Festival yönetimi, “Türk Ceza Kanunu’nun 125. ve 299. maddelerine aykırı ifade ve içerik ihtiva ettiği” için söz konusu belgeseli festival dışı bıraktıklarını açıkladı. İş burada bitmedi tabii.
Ulusal belgesel yarışmasının Berke Baş, Ayşe Çetinbaş ve Seray Genç’ten oluşan ön jürisi, yaptıkları açıklamayla “Bir belgesel filmin içeriği ne olursa olsun TCK’ya göre değerlendirilmesinin ve listeden çıkarılmasının bir sansür” olduğunu söyleyerek, kararı tanımadıklarını ifade etti. Bu noktada tartışma iyice alevlendi.
Ayrıca festivalin ana jüri üyelerinden oluşan bir grup, filmin festivalde özgün haliyle gösterilmesini talep etti. Son olarak Ulusal Belgesel Film Yarışması Ana Jüri Başkanı Can Candan jüri başkanlığından çekildiğini açıkladı.
“Altın Portakal Film Festivali`ni Düzenleyen Komite Sansürcü Bir Zihniyete Sahip Değil!”
Bu gelişmeler Altın Portakal yönetimini endişelendirmiş olmalı ki, internet sitelerinden yaptıkları açıklamada;
“51. Uluslararası Antalya Altın Portakal Film Festivali’nin yarışmalı bölümlerine davet edilen ön jürilerin göreve davet nedeni, yönetime ve ana jürinin çalışmasına yardımcı olmak adına bir seçki iletmektir. Festival yönetimi, başvuran filmleri kabul etme ya da reddetme hakkına sahiptir. Bu konu, festival yönetmeliğinin yirmi beşinci maddesinde de belirtilmiştir. Bu madde, “bir festival temsilcisinin yönteme ilişkin sorunların çözümlenmesine yardımcı olmak amacıyla, ön seçici kurul karar toplantısına katılacağını” belirtir.
Festival yönetimlerinin bu seçkiyi, özellikle halka açık ve ücretsiz yapılacak bir gösterim programına dahil etme kriteri, insan haklarını rencide etmeyecek, etik ve hukuki kriterleri karşısına almayacak olmasıdır. Filmlerin ön jüri tarafından seçilmesinde, izleme sürecine kimse dahil ya da müdahil olmamıştır.

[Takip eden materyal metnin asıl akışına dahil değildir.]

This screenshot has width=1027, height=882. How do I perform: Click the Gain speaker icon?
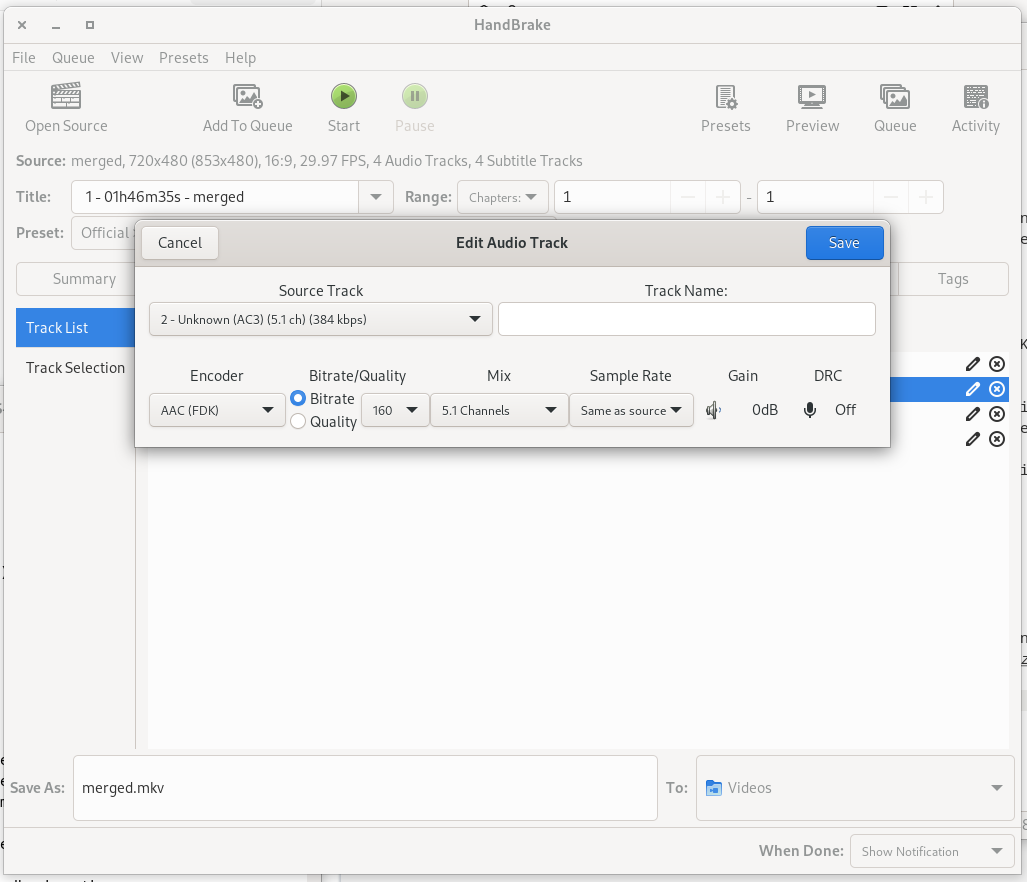[x=713, y=410]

51. Antalya Altın Portakal Film Festivali`ni düzenleyen komitenin sansürcü bir zihniyete sahip olmadığı ve asla olamayacağı, seçtiği ön seçici kurul üyelerinden, açık ve şeffaf ön eleme sürecinden anlaşılmalıdır.” İfadelerini kullandı.

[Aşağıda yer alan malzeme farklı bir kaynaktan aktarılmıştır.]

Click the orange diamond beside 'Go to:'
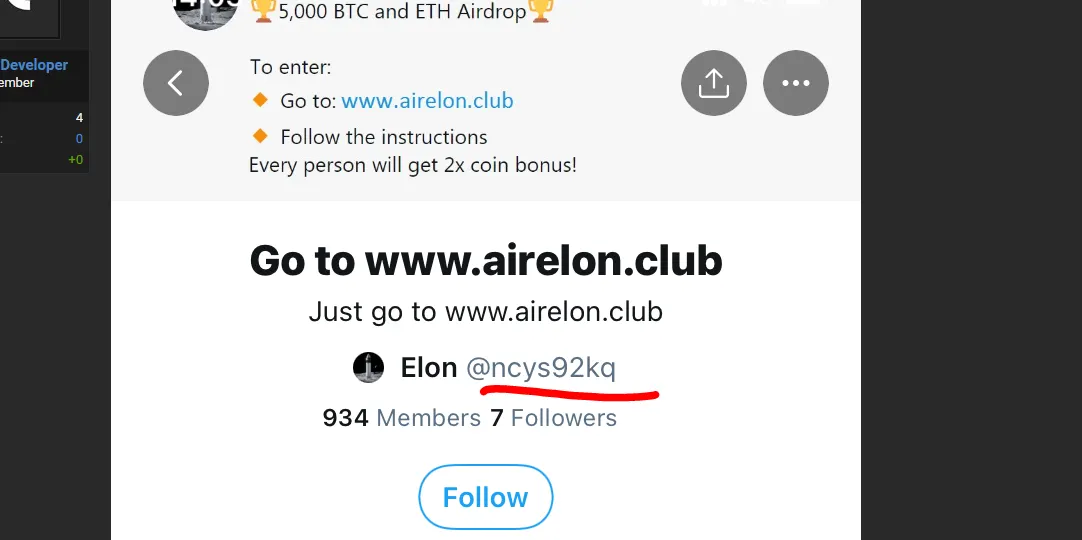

“Küfürle Değil, İnatla Diren”
Bütün bu tartışmalar sürerken belgeselin yönetmeni Reyan Tuvi, Twitter hesabından bir açıklama yaptı. Tuvi:
“Yeryüzü Aşkın Yüzü Oluncaya Dek’ 51’inci Antalya Altın Portakal Film Festivali, Ulusal Belgesel Yarışması’nda yarışacak. Bir haftaya yakın süredir devam etmekte olan ve sinema sektöründe topyekûn çok önemsediğim bir tartışma başlatan bu durum, filmin İngilizce altyazısındaki bir küfür çevirisini kaldırmamla sona erdi. Belgeselimiz, İstanbul ve diğer festivallerde izleyici ile buluştuğu haliyle, kurgusuna dokunulmadan Antalya izleyicisi ile buluşacak. Sokaklarda, duvarlardan küfürleri boyayarak silen ve ‘küfürle değil, inatla diren’ diyen kadınları selamlıyorum. Bana destek veren, yanımda duran herkese, içtenlikle teşekkür ederim.”

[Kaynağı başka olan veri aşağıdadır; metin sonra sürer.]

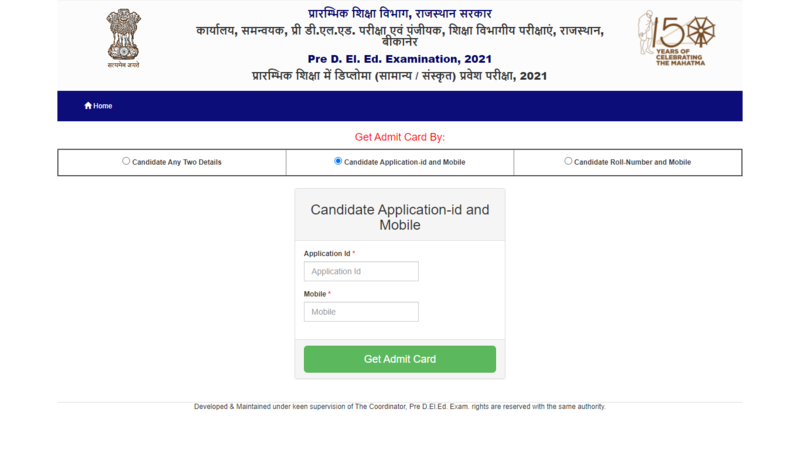Click the Mobile field label
This screenshot has width=800, height=450.
pos(317,294)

Böylelikle sansür iddialarının da aslında asılsız olduğu, bizzat belgeselin yönetmeni tarafından teyit edildi. Tuvi, söz konusu “küfrü” altyazıdan kaldırmakla bir nevi festival yönetimine hak vermiş oldu.
Bunun üzerine tartışma diner mi bilinmez. Ama şu var ki: Altın Portakal dibine kadar siyasete gömülmüş bir festival. Bu bayatlamış ve de “bayağı” tartışmalar sinema alanında bir şeyler yapmak isteyen gençleri karamsarlığa itiyor.